■ **WORK ITEM**: Repeat word for word everything in the records from the line that contains "Identify the location of definition-tooltip: n." down to the end of the records, including both of those lines.

(Stored items)
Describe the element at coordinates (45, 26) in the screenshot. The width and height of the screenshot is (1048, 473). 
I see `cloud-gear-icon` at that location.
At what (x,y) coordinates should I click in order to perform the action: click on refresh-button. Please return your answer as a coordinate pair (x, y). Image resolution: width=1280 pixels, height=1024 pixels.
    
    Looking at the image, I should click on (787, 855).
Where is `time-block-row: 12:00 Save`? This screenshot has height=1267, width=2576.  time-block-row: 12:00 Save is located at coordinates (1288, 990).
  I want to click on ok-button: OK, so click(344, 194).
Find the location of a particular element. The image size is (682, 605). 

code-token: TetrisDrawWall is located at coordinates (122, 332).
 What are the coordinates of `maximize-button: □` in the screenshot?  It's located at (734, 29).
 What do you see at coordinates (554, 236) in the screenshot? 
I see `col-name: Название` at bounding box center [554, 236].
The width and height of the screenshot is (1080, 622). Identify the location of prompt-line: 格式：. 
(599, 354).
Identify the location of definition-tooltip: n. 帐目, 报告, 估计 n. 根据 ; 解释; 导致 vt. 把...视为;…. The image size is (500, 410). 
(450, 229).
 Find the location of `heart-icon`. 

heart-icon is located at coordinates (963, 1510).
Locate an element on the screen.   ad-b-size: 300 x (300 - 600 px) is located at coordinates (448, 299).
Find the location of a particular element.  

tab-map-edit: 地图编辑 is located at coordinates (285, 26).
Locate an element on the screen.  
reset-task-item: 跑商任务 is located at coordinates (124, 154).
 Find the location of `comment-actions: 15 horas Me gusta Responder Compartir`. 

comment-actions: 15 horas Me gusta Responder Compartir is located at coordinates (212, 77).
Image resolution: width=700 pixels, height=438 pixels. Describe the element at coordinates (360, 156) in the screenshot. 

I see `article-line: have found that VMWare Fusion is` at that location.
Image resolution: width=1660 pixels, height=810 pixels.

■ **ANSWER FOR THIS EXERCISE**:
Identify the location of definition-tooltip: n. 帐目, 报告, 估计 n. 根据 ; 解释; 导致 vt. 把...视为;…. The image size is (500, 410). 
(450, 229).
 Find the location of `heart-icon`. 

heart-icon is located at coordinates (963, 1510).
Locate an element on the screen.   ad-b-size: 300 x (300 - 600 px) is located at coordinates (448, 299).
Find the location of a particular element.  

tab-map-edit: 地图编辑 is located at coordinates (285, 26).
Locate an element on the screen.  
reset-task-item: 跑商任务 is located at coordinates (124, 154).
 Find the location of `comment-actions: 15 horas Me gusta Responder Compartir`. 

comment-actions: 15 horas Me gusta Responder Compartir is located at coordinates (212, 77).
Image resolution: width=700 pixels, height=438 pixels. Describe the element at coordinates (360, 156) in the screenshot. 

I see `article-line: have found that VMWare Fusion is` at that location.
Image resolution: width=1660 pixels, height=810 pixels.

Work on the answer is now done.